Protein arginine methylation of BAG5 by PRMT6 regulates autophagy in hepatocellular carcinoma tumours

Abstract

Autophagy is a major catabolism to maintain cellular homeostasis in response to environmental changes by removing harmful intracellular aggregates and damaged organelles. Meanwhile, this catabolic process provides a route for cancer cells to adapt and survive from a complicated and stressful tumour microenvironment. As a result, extensive studies were conducted to focus on the potential of autophagy inhibition to enhance efficacy of conventional treatment regimen in treating cancers. However, current clinical trials failed to deliver any promising anticancer outcomes of targeting autophagy, including hepatocellular carcinoma (HCC).
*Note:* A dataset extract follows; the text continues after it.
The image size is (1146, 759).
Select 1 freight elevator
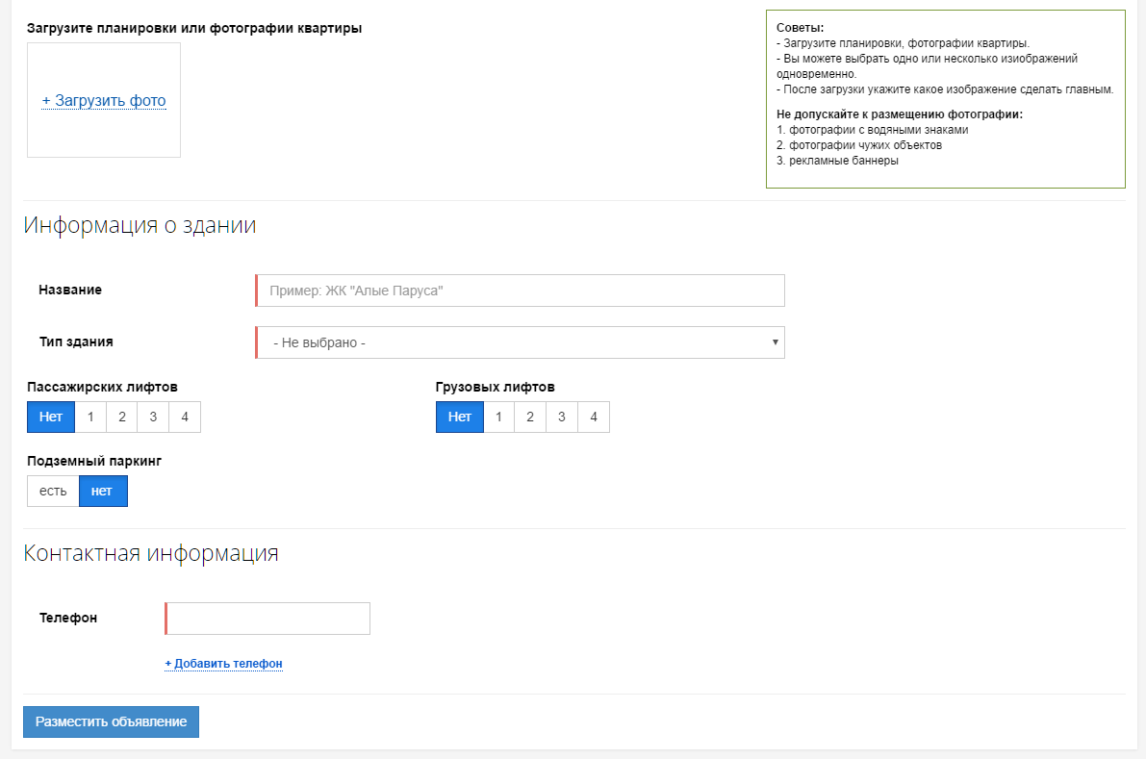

In order to exploit this vulnerability as anticancer therapy, our full understanding of the precise mechanism is necessary. Our recent study found out a key post-translational modification enzyme, protein arginine methyltransferase 6 (PRMT6), was frequently downregulated in HCC and this downregulation exerted its gain-offunctions in HCC tumourigenesis (Chan et al. Cell Rep 2018). Our current study characterised an inhibitory role of PRMT6 in autophagy via protein arginine methylation in HCC. Mechanistically, we found out Bcl-2 associated athanogene 5 (BAG5) was an interacting partner of PRMT6 by mass spectrometry. We further demonstrated that PRMT6 methylated BAG5 on the 15th and 24th arginine residues of its N-terminus to recruit and to degrade its interacting partner, heat shock cognate 70 (HSPA8/HSC70), a well-known autophagy player. Besides, we demonstrated that BAG5 was important in promoting HCC properties and itself was required to govern the stability of HSC70 for autophagy induction. By in vitro and in vivo experiments, we also demonstrated that BAG5 was a downstream effector of PRMT6 in regulating autophagy. Our results displayed that HCC cells with PRMT6 downregulation were dependent on autophagy for cell survival and targeting autophagy sensitised them to sorafenib treatment. Taken together, our findings in this study suggest PRMT6 downregulation in HCC favoured autophagy induction and provide support for HCC tumourigenesis through modulating BAG5 functionalities. Most importantly, PRMT6 can be used as a prognostic marker for autophagy inhibition as a combination therapy with sorafenib, suggesting targeting this mechanism may provide novel therapeutic insights for this deadly disease.